Salta al contenido principal

A group of researchers from the Public University of Navarre’s Institute of Smart Cities (ISC) is working on a project to improve the accuracy of eye-tracking systems on everyday devices such as laptops or smartphones. This improvement would enhance the potential commercial applications of this technology and open the door to using these devices in new areas.

zoom Los investigadores

From left to right, the researchers Mikel Galar, Daniel Paternain, Arantxa Villanueva, Andoni Larumbe and Gonzalo Garde

Eye tracking has historically been carried out using complex equipment which greatly constrains the user and requires the analysed subject to remain motionless during use in order to record the movement of their pupils properly. These systems are available on the market, but their use is limited to very specific areas, such as machine interaction for users with very severe motor disabilities (for example, in patients with ALS) or eye-movement analysis in industries such as neuromarketing or research into sports performance.

Arantxa Villanueva Larre, the principal investigator of the project, believes that the research group she leads, ‘Gaze Interaction 4 Everybody’ (GI4E), can use the more-than-twenty years of experience it has under its belt in the field of eye tracking to help understand the real possibilities offered by artificial intelligence systems. ‘The technology is still at a very fledgling stage, and our aim with this project is to create a knowledge base about these systems. We want to see what the limitations of the technology, which we don’t know at the moment, are,’ she explains.

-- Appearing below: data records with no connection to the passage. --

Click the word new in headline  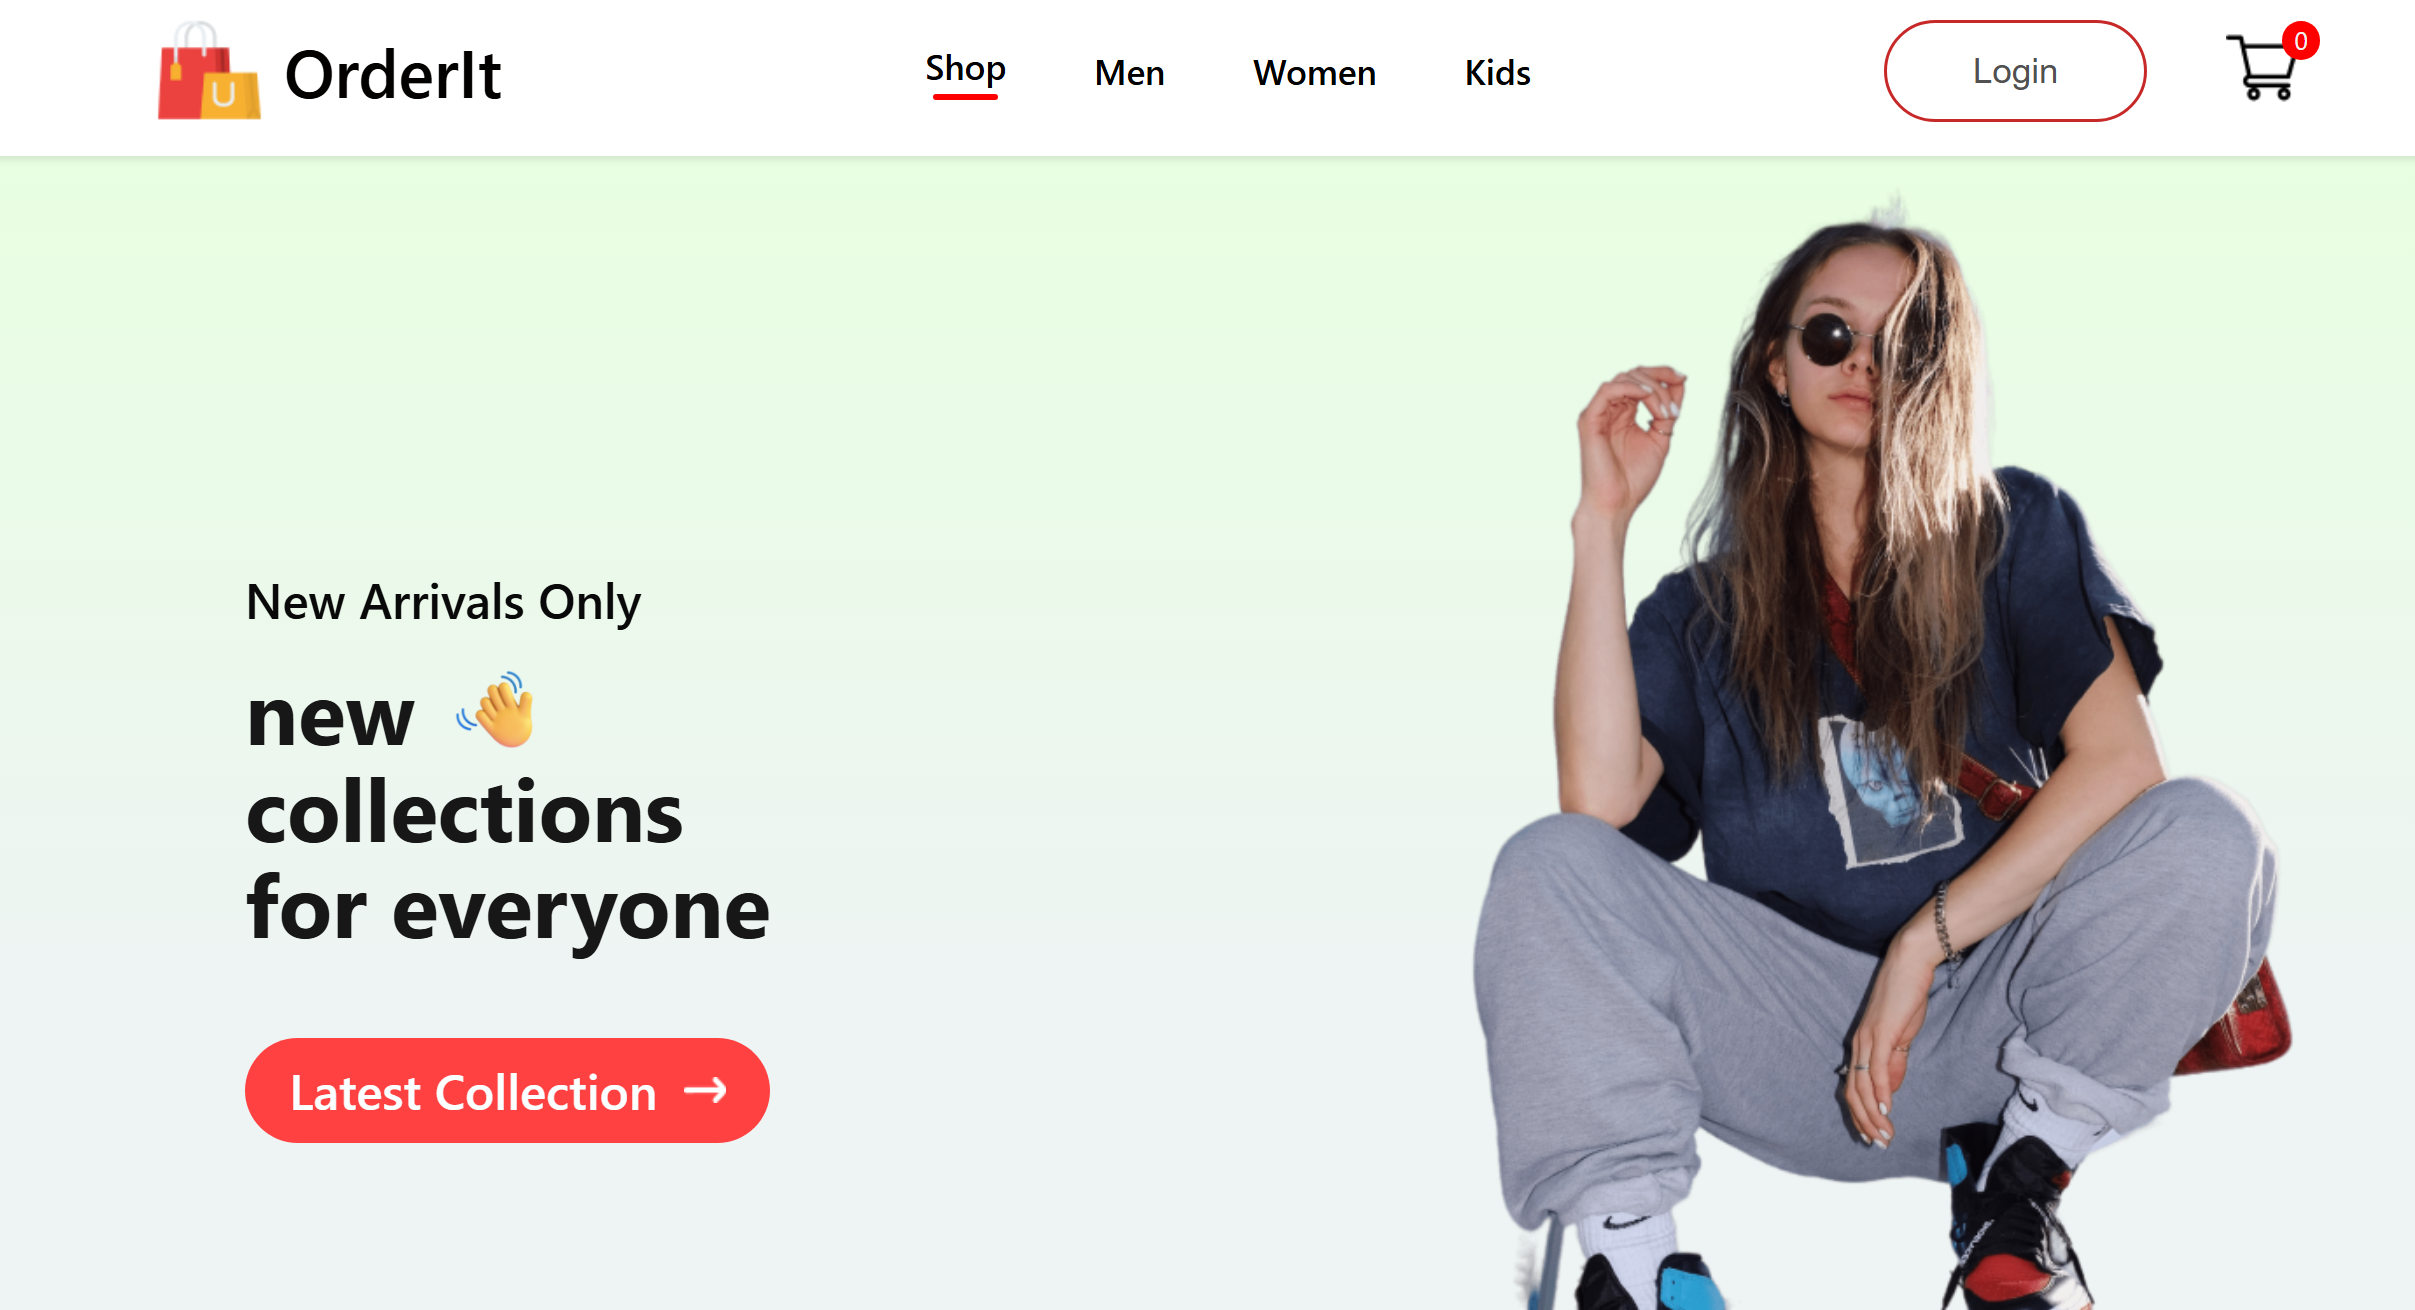point(330,718)
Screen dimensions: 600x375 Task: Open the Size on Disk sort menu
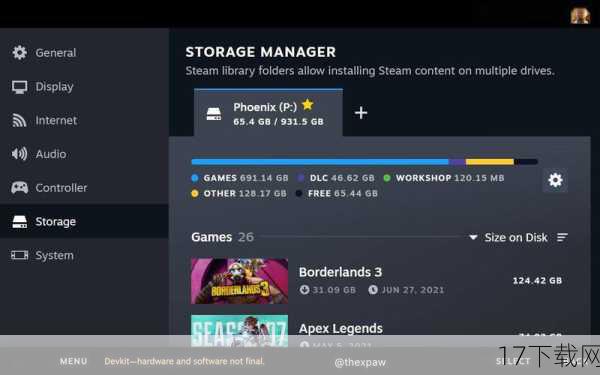[x=516, y=238]
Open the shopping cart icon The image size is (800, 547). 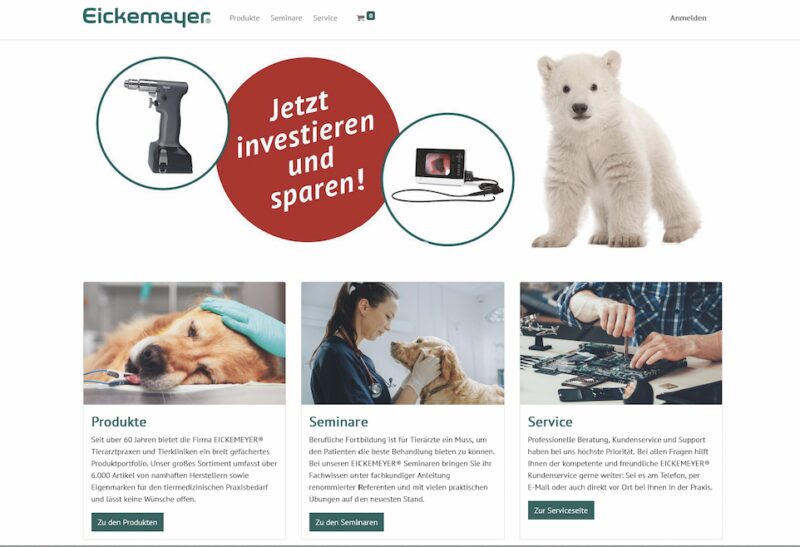[360, 18]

To achieve this, the UPNA researchers generate synthetic images that represent the face of an artificial subject with which they can simulate different types of gazes and then subject them to tracking. ‘Using this technique we’ve managed to generate the best model for eye tracking that we could ideally achieve and, from there, we’re characterising its limitations by comparing it with the results of experiments carried out with images of real subjects,’ she reveals. The company das-Nano acts as observer partner for the project, and coordination meetings have already been scheduled to identify possible ways to transfer knowledge.

The project, called ChETOS (Challenges of Eye Tracking Off-the-Shelf), relies on funding from the Ministry of Science, Innovation and Universities for the period 2021-2024. Working on it are the researchers from the GI4E group Arantxa Villanueva, Rafael Cabeza, Sonia Porta, Gonzalo Garde, Andoni Larumbe, Benôit Bossavit and Arnaldo Belzunce, and the researchers from the GIARA group Mikel Galar and Daniel Paternain, applying artificial intelligence approaches to solve the problem posed.

Artificial intelligence support

Currently a good number of initiatives are underway in the technological sphere to try to design eye-tracking techniques with more universal hardware. However, the results obtained to date show less precision than measurements taken with complex equipment, with margins of error of up to 5-7° (2-3° in the most cutting-edge research), ranges not considered good enough to ensure useful results.

As Arantxa points out, ‘with the conventional high-performance systems we’ve been using, the image we obtain is of very good quality. Only the eye is captured, and the pupil, iris, sclera and tear duct are perfectly distinguishable. But if we take the image from a webcam or the front camera on a mobile, then we have the complete image of the subject, a background, specific lighting, which can be very variable, and the problem is much more complicated.'

The solution proposed by numerous research groups from universities around the world lies in using artificial intelligence algorithms to deduce the direction of the gaze from the images taken so that the system can self-learn from a very large sample of subjects analysed. But artificial intelligence systems have their limitations.

‘One of the most common problems is the difficulty in determining the difference between the direction of the gaze and the optical axis of the eyeball. When we look at a point, an axis of symmetry is drawn which passes through the centre of the pupil towards the point being observed. But we’re not really looking in that direction. We all have a visual axis, which is what our gaze really represents, that joins a very specific area of the retina, the fovea, with the object observed. Artificial intelligence systems can determine the optical axis without any problems but not the direction of our gaze,’ she explains.